Thursday, March 30, 2017

Sweather for My Mother

As I work on the Argyle socks, I have been remembering the first time I did multi-color knitting. In the early 1990s I made this sweater for my mother.   I have always loved this pattern because it was "so Mom." She was an outdoorsy, casual woman who always enjoyed the color blue. She loved the sweater but didn't get to wear it too often. Kansas doesn't get cold enough for such a warm sweater very often.

I do not like to make large
Mom in 2000
projects. They take forever to knit. This sweater took close to two years to complete. (The heirloom sweater from an earlier post took three years.)  It is not that I am a slow knitter. When I am knitting, I can chug out the stitches like a sewing machine. The slow comes from interruptions. My knitting can languor for months on end while I am gardening, or sewing, or reading or doing whatever has distracted me. Ah, well. They do get done.

I enjoyed knitting this. The diamonds are knitted in, not embroidered afterward. It required me to develop a two-handed knitting technique where I held the main color in my right hand and the carried color in my left hand. I would weave the carried color over or under the knitting needle to be caught by the main color as I created each stitch. Mom, who had always been my knitting mentor, said a sign of good multi-color knitting is for the back to be as tidy as the front. I won't promise that happened for every part of this, my first try, but I was pleased with the outcome.

Today the sweater belongs to me. I'm waiting for Kansas weather to get cold enough to wear it.

Friday, March 24, 2017

Russian Bind

How do you join two ends of yarn without a knot? My favorite method is the Russian Bind.
1.  This can be used with yarn (or rope) of uneven sizes. Begin by looping the two ends over each other. Thread one end into a needle.

2. Sew the yarn back into itself,  working the needle in and out.

 3. Flatten the yarn. Remove the needle.

4. Repeat steps 1-3 for the other piece of yarn.





5. Ta da! No knot!

Intarsia knitting: challenging but fun

We are the Merry Cranks! Leon and I do some living history demonstrations with the hand crank sewing machines and the (foot cranked) pennyfarthing bicycle. We dubbed ourselves the Merry Cranks when one venue wanted to know our name.

I enjoy making garb for us. I have several dresses of various periods and have made period garb for Leon. I made his vest and adapted some thriftstore pants to be the knickerbockers, but Leon's 1890s bicycle garb has had one problem. He needs knee high Argyle socks. The ones I have found ready-made are too short. WELL...I am a knitter...

Enter intarsia knitting. I wasn't certain what intarsia knitting might be as my brother does intarsia wood-working where images are built from various pieces of wood. The different colors and textures of wood shade and build the images. Intarsia knitting works the same way. The fabric is built from multiple kinds of yarn drawn into the pattern.

 At first juggling those multiple strands is both the challenge and the fun of intarsia knitting. I am carrying eight strands. Some of the time I am working two strands at the same time as I knit with one color and carry the other color behind the work. It helps to be able to knit with both hands for this. I use American knitting techniques for the main color and European knitting techniques for the carried color.
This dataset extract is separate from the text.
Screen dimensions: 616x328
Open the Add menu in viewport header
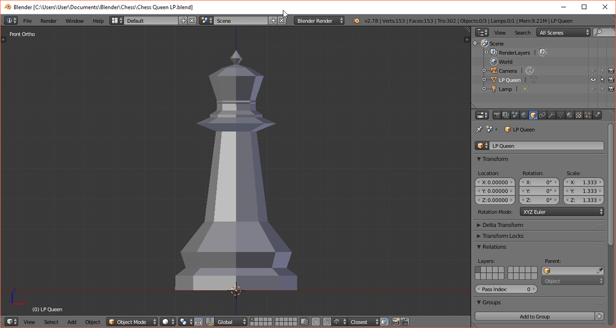pos(72,322)
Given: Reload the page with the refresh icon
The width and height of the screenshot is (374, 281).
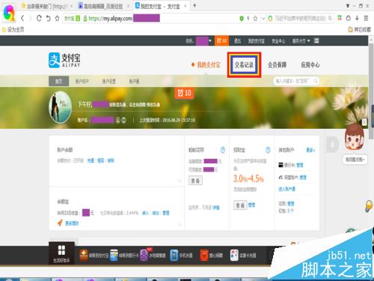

I was a bit chagrined that I could not do this pattern toe up, two at a time, and in the round. Because you carry the main color behind the pattern color in the center diamonds it has to be worked flat.  There is no way to get the carried color back to the start if you are circular knitting. (sigh). I suppose you could carry it behind every stitch all the way around the circle, but it would make your socks dense and they would lose some of their stretchiness. Ah, well. It doesn't hurt to knit some things flat.

The first problem I had was with all those bobbins dangling from my work and getting snarled together. I posted to Sunflower Knitters Guild on Facebook to ask for help. I got lots of good suggestions and ended up using a mix of them.  Colors that use a lot of yarn, such as the cream of the body and the grey and brown of the diamonds I carry in bobbins. The red that uses less yarn, I allow to hang free. I usually have about 12-24 inches of red working and 36-48 inches of the other colors in the bobbins. If the red tries to snarl, it is easy to pull the thread free. The other colors are usually far enought apart they don't tangle. If they do, shorten the tail by winding up more loose thread onto the bobbin. A Russian bind secures the next section to the existing one: no knots!

My next problem was keeping the stitch count correct. Oh, have I ripped out this
project! (Six times so far, and it could happen again.) The pattern requires 75 stitches across. Unlike ordinary knitting, if you drop a stitch, it is difficult to ladder down and weave back up to repair the mistake. I immediately saw the need for lifelines. The red of the cross threads is bold enough to be noticed and I had plenty of it, so that is what I used. Any other scrap yarn would work just as well.  I place the lifelines at the beginning and middle of the diamonds. When the colorwork is done, I will pull them out.

The best way to prevent needing to frog a section ("Rip-it! Rip-it!") is to check your stitch count every row. This can be a bore, but it sure beats frogging! If I keep checking my count, I might actually get the first sock finished.